----- Data shown

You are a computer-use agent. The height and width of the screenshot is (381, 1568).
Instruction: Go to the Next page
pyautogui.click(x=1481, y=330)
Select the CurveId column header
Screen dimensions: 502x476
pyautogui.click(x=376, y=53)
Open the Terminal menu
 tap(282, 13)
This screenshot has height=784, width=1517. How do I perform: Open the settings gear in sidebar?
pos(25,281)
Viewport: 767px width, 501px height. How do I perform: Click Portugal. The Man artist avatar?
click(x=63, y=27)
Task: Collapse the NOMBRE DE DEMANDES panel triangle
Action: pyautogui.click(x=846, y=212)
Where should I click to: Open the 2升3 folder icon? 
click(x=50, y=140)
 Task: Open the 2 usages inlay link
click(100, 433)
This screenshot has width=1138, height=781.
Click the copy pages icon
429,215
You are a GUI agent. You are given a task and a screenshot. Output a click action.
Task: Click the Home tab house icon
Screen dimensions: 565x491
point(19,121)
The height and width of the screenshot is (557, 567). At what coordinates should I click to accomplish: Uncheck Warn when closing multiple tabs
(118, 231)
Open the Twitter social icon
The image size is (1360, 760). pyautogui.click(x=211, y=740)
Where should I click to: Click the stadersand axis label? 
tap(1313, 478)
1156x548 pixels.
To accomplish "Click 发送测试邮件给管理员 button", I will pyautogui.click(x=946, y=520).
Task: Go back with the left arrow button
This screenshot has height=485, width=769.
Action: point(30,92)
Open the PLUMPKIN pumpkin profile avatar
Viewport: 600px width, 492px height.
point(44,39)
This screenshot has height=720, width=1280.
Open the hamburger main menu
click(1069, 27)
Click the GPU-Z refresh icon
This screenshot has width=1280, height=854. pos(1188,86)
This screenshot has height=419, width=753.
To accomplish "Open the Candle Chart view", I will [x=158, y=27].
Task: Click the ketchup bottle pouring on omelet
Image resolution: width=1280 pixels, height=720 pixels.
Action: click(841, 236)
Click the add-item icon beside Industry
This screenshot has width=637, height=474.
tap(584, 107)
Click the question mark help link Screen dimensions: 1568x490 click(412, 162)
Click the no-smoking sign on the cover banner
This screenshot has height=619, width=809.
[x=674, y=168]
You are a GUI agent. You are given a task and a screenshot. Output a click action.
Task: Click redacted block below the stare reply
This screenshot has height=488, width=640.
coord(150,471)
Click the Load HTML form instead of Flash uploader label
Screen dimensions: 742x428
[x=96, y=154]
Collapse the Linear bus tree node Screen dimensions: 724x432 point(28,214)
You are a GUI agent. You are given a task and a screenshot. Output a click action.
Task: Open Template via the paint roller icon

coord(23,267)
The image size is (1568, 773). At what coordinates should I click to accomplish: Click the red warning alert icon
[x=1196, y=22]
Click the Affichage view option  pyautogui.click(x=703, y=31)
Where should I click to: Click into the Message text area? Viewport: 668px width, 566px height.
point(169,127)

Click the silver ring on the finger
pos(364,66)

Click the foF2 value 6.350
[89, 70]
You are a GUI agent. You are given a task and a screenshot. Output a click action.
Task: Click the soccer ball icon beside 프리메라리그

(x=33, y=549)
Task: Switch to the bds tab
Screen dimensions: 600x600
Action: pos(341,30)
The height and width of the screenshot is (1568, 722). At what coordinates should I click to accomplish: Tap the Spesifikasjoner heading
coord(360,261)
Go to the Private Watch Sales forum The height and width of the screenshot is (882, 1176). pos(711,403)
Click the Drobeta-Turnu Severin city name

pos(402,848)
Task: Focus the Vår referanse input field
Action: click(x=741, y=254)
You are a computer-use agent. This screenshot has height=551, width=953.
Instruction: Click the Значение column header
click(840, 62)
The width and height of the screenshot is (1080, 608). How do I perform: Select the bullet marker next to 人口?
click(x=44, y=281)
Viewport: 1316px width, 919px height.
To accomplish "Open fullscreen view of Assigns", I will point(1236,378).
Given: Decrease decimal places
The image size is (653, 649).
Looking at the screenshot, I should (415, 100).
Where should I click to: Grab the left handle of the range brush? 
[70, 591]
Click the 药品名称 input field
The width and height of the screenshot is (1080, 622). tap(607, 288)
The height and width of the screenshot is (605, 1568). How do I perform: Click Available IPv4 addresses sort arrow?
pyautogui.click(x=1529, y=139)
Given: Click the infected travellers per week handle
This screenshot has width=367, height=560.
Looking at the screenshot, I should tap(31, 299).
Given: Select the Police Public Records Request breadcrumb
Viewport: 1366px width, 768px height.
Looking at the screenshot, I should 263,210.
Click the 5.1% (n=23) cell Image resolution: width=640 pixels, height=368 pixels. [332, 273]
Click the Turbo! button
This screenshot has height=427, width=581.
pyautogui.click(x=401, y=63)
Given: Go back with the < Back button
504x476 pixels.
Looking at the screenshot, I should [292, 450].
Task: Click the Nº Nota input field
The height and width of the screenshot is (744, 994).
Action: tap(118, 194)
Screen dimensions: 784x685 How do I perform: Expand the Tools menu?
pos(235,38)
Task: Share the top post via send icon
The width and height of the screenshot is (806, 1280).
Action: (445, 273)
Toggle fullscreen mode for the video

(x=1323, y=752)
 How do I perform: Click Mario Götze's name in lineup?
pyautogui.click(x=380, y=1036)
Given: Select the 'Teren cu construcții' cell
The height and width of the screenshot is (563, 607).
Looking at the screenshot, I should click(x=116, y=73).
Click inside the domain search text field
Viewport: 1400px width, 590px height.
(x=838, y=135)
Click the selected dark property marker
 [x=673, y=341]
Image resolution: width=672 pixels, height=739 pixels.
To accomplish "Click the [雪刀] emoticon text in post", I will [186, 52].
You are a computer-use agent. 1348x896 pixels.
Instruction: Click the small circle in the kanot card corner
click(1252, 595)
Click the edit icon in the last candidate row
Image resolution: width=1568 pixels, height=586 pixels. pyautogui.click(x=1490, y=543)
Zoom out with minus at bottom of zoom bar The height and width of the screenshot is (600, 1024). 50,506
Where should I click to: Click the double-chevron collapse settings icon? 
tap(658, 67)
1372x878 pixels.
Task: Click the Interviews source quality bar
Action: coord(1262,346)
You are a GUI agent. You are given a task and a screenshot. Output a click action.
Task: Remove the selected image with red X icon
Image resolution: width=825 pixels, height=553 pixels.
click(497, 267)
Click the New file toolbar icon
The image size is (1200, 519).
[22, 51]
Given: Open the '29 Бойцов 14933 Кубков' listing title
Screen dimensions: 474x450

----------

#### What is needed
Quote all of the entries verbatim.

#### Answer area
You are a computer-use agent. The height and width of the screenshot is (381, 1568).
Instruction: Go to the Next page
pyautogui.click(x=1481, y=330)
Select the CurveId column header
Screen dimensions: 502x476
pyautogui.click(x=376, y=53)
Open the Terminal menu
 tap(282, 13)
This screenshot has height=784, width=1517. How do I perform: Open the settings gear in sidebar?
pos(25,281)
Viewport: 767px width, 501px height. How do I perform: Click Portugal. The Man artist avatar?
click(x=63, y=27)
Task: Collapse the NOMBRE DE DEMANDES panel triangle
Action: pyautogui.click(x=846, y=212)
Where should I click to: Open the 2升3 folder icon? 
click(x=50, y=140)
 Task: Open the 2 usages inlay link
click(100, 433)
This screenshot has width=1138, height=781.
Click the copy pages icon
429,215
You are a GUI agent. You are given a task and a screenshot. Output a click action.
Task: Click the Home tab house icon
Screen dimensions: 565x491
point(19,121)
The height and width of the screenshot is (557, 567). At what coordinates should I click to accomplish: Uncheck Warn when closing multiple tabs
(118, 231)
Open the Twitter social icon
The image size is (1360, 760). pyautogui.click(x=211, y=740)
Where should I click to: Click the stadersand axis label? 
tap(1313, 478)
1156x548 pixels.
To accomplish "Click 发送测试邮件给管理员 button", I will pyautogui.click(x=946, y=520).
Task: Go back with the left arrow button
This screenshot has height=485, width=769.
Action: point(30,92)
Open the PLUMPKIN pumpkin profile avatar
Viewport: 600px width, 492px height.
point(44,39)
This screenshot has height=720, width=1280.
Open the hamburger main menu
click(1069, 27)
Click the GPU-Z refresh icon
This screenshot has width=1280, height=854. pos(1188,86)
This screenshot has height=419, width=753.
To accomplish "Open the Candle Chart view", I will [x=158, y=27].
Task: Click the ketchup bottle pouring on omelet
Image resolution: width=1280 pixels, height=720 pixels.
Action: click(841, 236)
Click the add-item icon beside Industry
This screenshot has width=637, height=474.
tap(584, 107)
Click the question mark help link Screen dimensions: 1568x490 click(412, 162)
Click the no-smoking sign on the cover banner
This screenshot has height=619, width=809.
[x=674, y=168]
You are a GUI agent. You are given a task and a screenshot. Output a click action.
Task: Click redacted block below the stare reply
This screenshot has height=488, width=640.
coord(150,471)
Click the Load HTML form instead of Flash uploader label
Screen dimensions: 742x428
[x=96, y=154]
Collapse the Linear bus tree node Screen dimensions: 724x432 point(28,214)
You are a GUI agent. You are given a task and a screenshot. Output a click action.
Task: Open Template via the paint roller icon

coord(23,267)
The image size is (1568, 773). At what coordinates should I click to accomplish: Click the red warning alert icon
[x=1196, y=22]
Click the Affichage view option  pyautogui.click(x=703, y=31)
Where should I click to: Click into the Message text area? Viewport: 668px width, 566px height.
point(169,127)

Click the silver ring on the finger
pos(364,66)

Click the foF2 value 6.350
[89, 70]
You are a GUI agent. You are given a task and a screenshot. Output a click action.
Task: Click the soccer ball icon beside 프리메라리그

(x=33, y=549)
Task: Switch to the bds tab
Screen dimensions: 600x600
Action: pos(341,30)
The height and width of the screenshot is (1568, 722). At what coordinates should I click to accomplish: Tap the Spesifikasjoner heading
coord(360,261)
Go to the Private Watch Sales forum The height and width of the screenshot is (882, 1176). pos(711,403)
Click the Drobeta-Turnu Severin city name

pos(402,848)
Task: Focus the Vår referanse input field
Action: click(x=741, y=254)
You are a computer-use agent. This screenshot has height=551, width=953.
Instruction: Click the Значение column header
click(840, 62)
The width and height of the screenshot is (1080, 608). How do I perform: Select the bullet marker next to 人口?
click(x=44, y=281)
Viewport: 1316px width, 919px height.
To accomplish "Open fullscreen view of Assigns", I will point(1236,378).
Given: Decrease decimal places
The image size is (653, 649).
Looking at the screenshot, I should (415, 100).
Where should I click to: Grab the left handle of the range brush? 
[70, 591]
Click the 药品名称 input field
The width and height of the screenshot is (1080, 622). tap(607, 288)
The height and width of the screenshot is (605, 1568). How do I perform: Click Available IPv4 addresses sort arrow?
pyautogui.click(x=1529, y=139)
Given: Click the infected travellers per week handle
This screenshot has width=367, height=560.
Looking at the screenshot, I should tap(31, 299).
Given: Select the Police Public Records Request breadcrumb
Viewport: 1366px width, 768px height.
Looking at the screenshot, I should 263,210.
Click the 5.1% (n=23) cell Image resolution: width=640 pixels, height=368 pixels. [332, 273]
Click the Turbo! button
This screenshot has height=427, width=581.
pyautogui.click(x=401, y=63)
Given: Go back with the < Back button
504x476 pixels.
Looking at the screenshot, I should [292, 450].
Task: Click the Nº Nota input field
The height and width of the screenshot is (744, 994).
Action: tap(118, 194)
Screen dimensions: 784x685 How do I perform: Expand the Tools menu?
pos(235,38)
Task: Share the top post via send icon
The width and height of the screenshot is (806, 1280).
Action: (445, 273)
Toggle fullscreen mode for the video

(x=1323, y=752)
 How do I perform: Click Mario Götze's name in lineup?
pyautogui.click(x=380, y=1036)
Given: Select the 'Teren cu construcții' cell
The height and width of the screenshot is (563, 607).
Looking at the screenshot, I should click(x=116, y=73).
Click inside the domain search text field
Viewport: 1400px width, 590px height.
(x=838, y=135)
Click the selected dark property marker
 [x=673, y=341]
Image resolution: width=672 pixels, height=739 pixels.
To accomplish "Click the [雪刀] emoticon text in post", I will [186, 52].
You are a computer-use agent. 1348x896 pixels.
Instruction: Click the small circle in the kanot card corner
click(1252, 595)
Click the edit icon in the last candidate row
Image resolution: width=1568 pixels, height=586 pixels. pyautogui.click(x=1490, y=543)
Zoom out with minus at bottom of zoom bar The height and width of the screenshot is (600, 1024). 50,506
Where should I click to: Click the double-chevron collapse settings icon? 
tap(658, 67)
1372x878 pixels.
Task: Click the Interviews source quality bar
Action: coord(1262,346)
You are a GUI agent. You are given a task and a screenshot. Output a click action.
Task: Remove the selected image with red X icon
Image resolution: width=825 pixels, height=553 pixels.
click(497, 267)
Click the New file toolbar icon
The image size is (1200, 519).
[22, 51]
Given: Open the '29 Бойцов 14933 Кубков' listing title
Screen dimensions: 474x450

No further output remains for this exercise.